In which we may or may not have been wearing pants

Another Big Bronx is in the books. And the takeaway is simple: the tabroom.com software now has a new feature, virtual rooms. No drama. No great revelations. Tabroom works, and thanks to the powers that program for NSDA (e.g., Palmer), this particular feature also works. 

End of story.

 

I’ve done a bunch of little virtual events before this one, which was simply an arithmetic increase in things to do. More rooms to check, of course, but at least in the LD/CX universe, everybody pretty much knows the drill. We only subbed out a handful of judges, inevitably for reasons not related to tech. In fact, the tech side of things makes the tournament move all that more quickly. If a judge isn’t in a room at start time, we know it. We immediately do a replace. For all practical purposes the new judge then immediately appears in the room, and the round begins. No walking to the other end of the campus, or getting lost in the west wing of the high school. (It is a fact universally acknowledged that most large high schools designate various areas in ways unfathomable to the logical mind, presumably to scare enough of the newbies away every year to have more mystery meat in the cafeteria for everyone else. Add to this that most large high schools have annexes, addenda, Quonsets and porta-potties built after the original brutalist main building that couldn’t fit into a normal numbering scheme even if they wanted. Best advice I can give anyone trying to find their way through a high school is to bring extra breadcrumbs.) 

 

One of the good things about large, robust divisions is that MJP is a breeze. 99% come out 1-1 without touching anything. After the 3rd round, when we start having some down-and-outs, we can start using the poor judges at the bottoms of the prefs. Happily we could say that at the end of Saturday, with 5 rounds that day and 2 the day before, every judge had at least one round (and usually more), and every judge had at least one round off. I think that becomes a must for the tab room, to keep people working but not overworking. This of course means a little loss of all those 1-1 pairings, but in the upper brackets, they ought to be able to pick up their 2s. I mean, MJP isn’t a license to strike 80% of the field. (Although try to tell that to some coaches.)

 

The other thing we did that made the prefs a little less one-ish was gender-balancing in the elims. The Paginator was always a leader in this, and we honor his not-exactly-distant memory by continuing to do it. It’s something we do as a matter of course when there’s no prefs, but something we need to remind ourselves to do with MJP panels. Gender issues are always big in debate; anything we can do to balance things out has to put us at least a little on the side of the angels.

 

The down side of virtual Bronx was manifold: no great fresh sandwiches and homemade chips from the Little Sandwich Cabin, no Thursday night dinner at the chez with Kaz, no late night pairings with a nice port on Saturday, no brown bonnets from Mr.

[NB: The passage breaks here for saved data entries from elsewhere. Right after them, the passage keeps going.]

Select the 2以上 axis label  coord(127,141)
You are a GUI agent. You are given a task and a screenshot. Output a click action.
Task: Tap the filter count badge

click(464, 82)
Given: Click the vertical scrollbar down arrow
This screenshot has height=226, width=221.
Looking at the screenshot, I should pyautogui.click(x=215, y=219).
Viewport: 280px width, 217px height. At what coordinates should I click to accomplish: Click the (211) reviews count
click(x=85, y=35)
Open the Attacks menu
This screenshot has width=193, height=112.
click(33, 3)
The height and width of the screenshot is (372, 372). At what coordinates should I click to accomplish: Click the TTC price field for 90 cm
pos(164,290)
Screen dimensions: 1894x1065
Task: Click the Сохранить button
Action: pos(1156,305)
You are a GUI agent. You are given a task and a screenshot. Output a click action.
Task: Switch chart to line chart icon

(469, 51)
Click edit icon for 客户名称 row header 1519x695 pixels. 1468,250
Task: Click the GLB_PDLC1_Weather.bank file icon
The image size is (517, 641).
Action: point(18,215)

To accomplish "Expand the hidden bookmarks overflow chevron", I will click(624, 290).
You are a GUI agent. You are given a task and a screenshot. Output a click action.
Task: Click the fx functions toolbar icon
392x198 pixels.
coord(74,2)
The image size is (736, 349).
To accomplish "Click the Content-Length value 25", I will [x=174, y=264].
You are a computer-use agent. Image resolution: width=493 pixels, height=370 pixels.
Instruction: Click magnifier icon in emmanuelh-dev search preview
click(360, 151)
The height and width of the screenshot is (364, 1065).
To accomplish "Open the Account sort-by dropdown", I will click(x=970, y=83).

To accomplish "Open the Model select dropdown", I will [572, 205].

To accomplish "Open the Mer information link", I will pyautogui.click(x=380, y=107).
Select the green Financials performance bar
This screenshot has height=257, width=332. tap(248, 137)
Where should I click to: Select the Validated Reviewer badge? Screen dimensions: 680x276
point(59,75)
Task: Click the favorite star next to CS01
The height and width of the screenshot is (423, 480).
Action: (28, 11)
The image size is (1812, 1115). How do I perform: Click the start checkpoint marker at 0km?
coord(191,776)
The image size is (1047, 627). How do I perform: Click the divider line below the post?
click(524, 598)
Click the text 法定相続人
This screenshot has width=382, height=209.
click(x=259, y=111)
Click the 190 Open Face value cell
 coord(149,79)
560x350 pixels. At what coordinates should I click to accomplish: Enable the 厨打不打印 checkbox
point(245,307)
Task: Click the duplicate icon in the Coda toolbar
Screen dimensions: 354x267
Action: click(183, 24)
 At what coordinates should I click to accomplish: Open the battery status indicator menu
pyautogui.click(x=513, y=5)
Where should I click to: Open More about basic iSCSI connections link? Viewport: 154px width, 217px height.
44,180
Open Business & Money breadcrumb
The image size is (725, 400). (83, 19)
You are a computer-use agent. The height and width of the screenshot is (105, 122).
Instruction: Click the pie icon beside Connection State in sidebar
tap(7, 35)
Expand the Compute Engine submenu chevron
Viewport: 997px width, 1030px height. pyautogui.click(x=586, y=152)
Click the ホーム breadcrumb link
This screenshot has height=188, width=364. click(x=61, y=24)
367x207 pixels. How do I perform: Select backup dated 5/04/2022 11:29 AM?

Softee… It’s tough, being home. On the other hand, I did have time to make some pasta Bolognese, some Spanish meatballs with sweet potato fritters, ham and eggs for breakfast, etc. Into each rainstorm a little sunlight must fall.  

1 comment:

pjwexler said...

The Spanish Meatballs with sweet potato fritters sound divine.The teeming masses on bended knee implore you bring them you (for a generous cut of the swag of course) at future events.